The AIS, about which so much has been written, does not protect against all craft. While stationary outside a French port, world class racing yacht Hugo Boss has just been holed and dismasted by a fishing vessel which was obviously not keeping a lookout.
Hugo Boss Skipper Alex Thomson after the incident - Photo Telegraph/PA
The fast racing boat had just crossed the English Channel from Gosport to les Sables D'Olonne, and was waiting for dawn to transfer some of the technical team onboard, ready for the start of the Vendée Globe race.

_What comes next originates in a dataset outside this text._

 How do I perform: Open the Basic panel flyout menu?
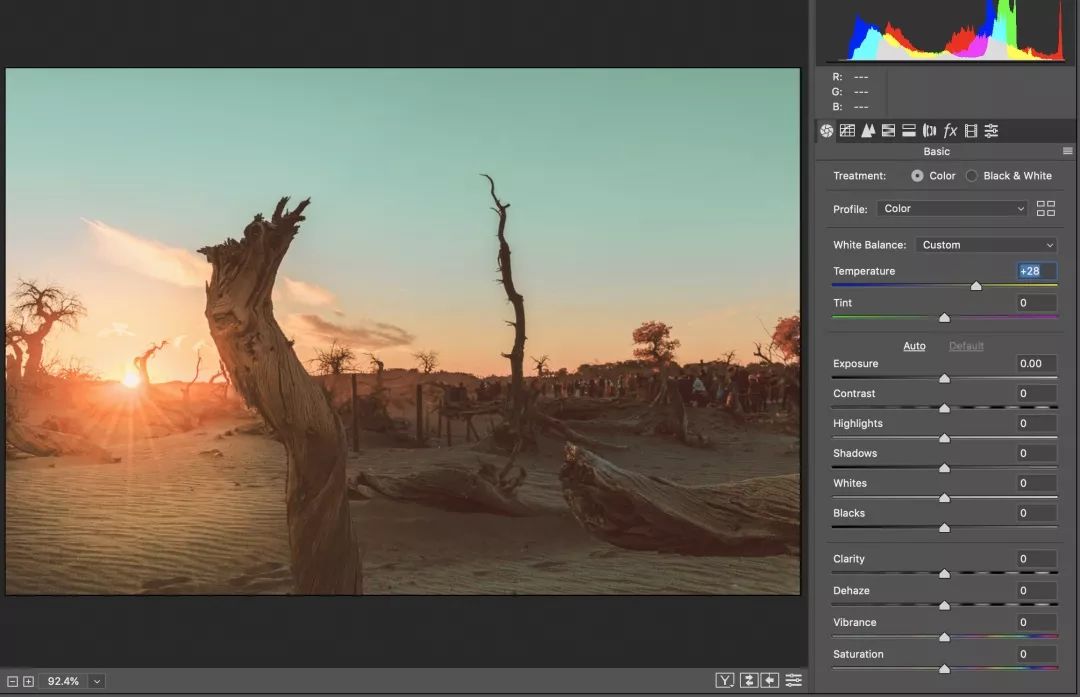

At the time of the incident, Hugo Boss was highly visible with its navigation lights, trim lights and stobe light on. Its radar and AIS systems were also working.
The 60 ft French fishing vessel struck the racing boat on the starboard side forward of the cap shroud, holing her and bringing the mast down.
The crew then cut away the mast and sails before motoring into les Sables d'Olonne for assessment of the damage. As well as the boat's skipper Alex Thomson, Boat Captain Ross Daniel and Rigger Giles Waterhouse were on board, but noone was injured.
'I'm devastated, but I'm glad everyone is ok' said Alex.
Fishing vessels often do not watch where they are going. With limited crew, they are often busy with their duties related to fishing. Such vessels can be found in all parts of the world, and seem to have read from the same rule book.
Not, like most ships, being party to any AIS convention, they do not carry AIS, and unfortunately, they are often not detectable even by radar because of their wooden construction.